▶ _Exercice proposé A_: Traduisez en anglais la phrase suivante de l'extrait sur le rôle de l'intellectuel en Afrique : « Or la fonction principale de l’intellectuel n’est pas de recueillir ou de produire des certitudes mais de semer des doutes. »
▶ _Exercice proposé B_: Rédigez la suite de l'extrait sur le rôle de l'intellectuel en Afrique, en reprenant après sa dernière phrase.

══ Extrait à lire ══

On se retrouve donc avec des intellectuels dont la fonction principale se résume en ceci : s’indigner ou se ranger et parfois même les deux à la fois. Autrement dit, s’attirer la sympathie du peuple sans froisser les forces dominantes. Or la fonction principale de l’intellectuel n’est pas de recueillir ou de produire des certitudes mais de semer des doutes. Concrètement, la fonction est là mais l’organe fait défaut.
Tous ces éléments ont contribué à former un peuple sans idéologie propre, sans principes clés et par conséquent incapable de créer des institutions consensuelles et de défendre ses intérêts face au monde extérieur. La démarche intellectuelle proposée se veut sans compromis. Il s’agit de n’être ni des intellectuels enfermés dans leur tour d’ivoire, ni des lâches qui s’emmurent dans la forteresse de la neutralité. On considère en effet que l’impartialité n’est pas la neutralité, et que le discours et l’action ne font qu’un. Tel est le crédo de BurkinaThinks, tel est le sens de son action !
Quel rôle pour l’intellectuel en Afrique ?
Par Téguewindé Sawadogo
« À cause de l’héritage colonial
et de plusieurs autres raisons, les élites
africaines semblent avoir peu confiance
en leur capacité à agir, c’est-à-dire à mettre
quelque chose en mouvement et à entamer
une dynamique proprement africaine. »
Le débat sur le rôle de l’intellectuel dans le façonnement de la société a toujours mobilisé beaucoup d’énergie. C’est particulièrement le cas en Afrique à cause de la nécessité pour ce continent de reconquérir une place pleine sur la scène mondiale après plusieurs siècles de domination et plusieurs décennies d’indépendances ayant produit des résultats en deçà des attentes. Un espoir immense est ainsi placé sur les intellectuels afin qu’ils puissent indiquer le chemin à suivre par le continent pour accélérer son progrès. Mais au juste, qui sont-ils, les intellectuels ?

═══
══ Données extraites ══

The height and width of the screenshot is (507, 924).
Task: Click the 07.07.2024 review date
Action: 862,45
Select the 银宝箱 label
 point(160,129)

═══

▶ _Réponse rédigée A_: Yet the main function of the intellectual is not to gather or produce certainties but to sow doubts.

▶ _Réponse rédigée B_:
Il faut dire qu’il y a très peu de consensus sur le sens même du mot « intellectuel » ; on trouve autant de définitions que de textes sur le sujet. Dans son article intitulé « L’intellectuel et la politique »³, Salifou Sangaré de l’Association Burkinabè de Sciences Politiques dénombre au moins dix catégories d’intellectuels, dont l’« officiant universel » ou « clerc du forum », l’« intellectuel organique », l’ « intellectuel spectateur », l’« intellectuel engagé » et l’« intellectuel médiatique » pour n’en retenir que quelques-unes. Alceny Barry, journaliste burkinabè, dans un article publié dans le quotidien burkinabè « L’Observateur Paalga » et intitulé « Où sont passés nos intellectuels ? »⁴, définit l’intellectuel comme ce « lettré qui défend des causes nobles » et s’accorde avec Albert Camus que « l’intellectuel ne peut être du côté du pouvoir ». Néanmoins, il dénonce dans le même texte des « intellectuels acquis, accommodants avec les pouvoirs politiques en place » laissant entrevoir qu’il y a des intellectuels qui ne défendent pas de causes nobles. De même, le Béninois Yaovi Holou 3 dénonce la faillite des intellectuels africains comme cause des difficultés de l’Afrique.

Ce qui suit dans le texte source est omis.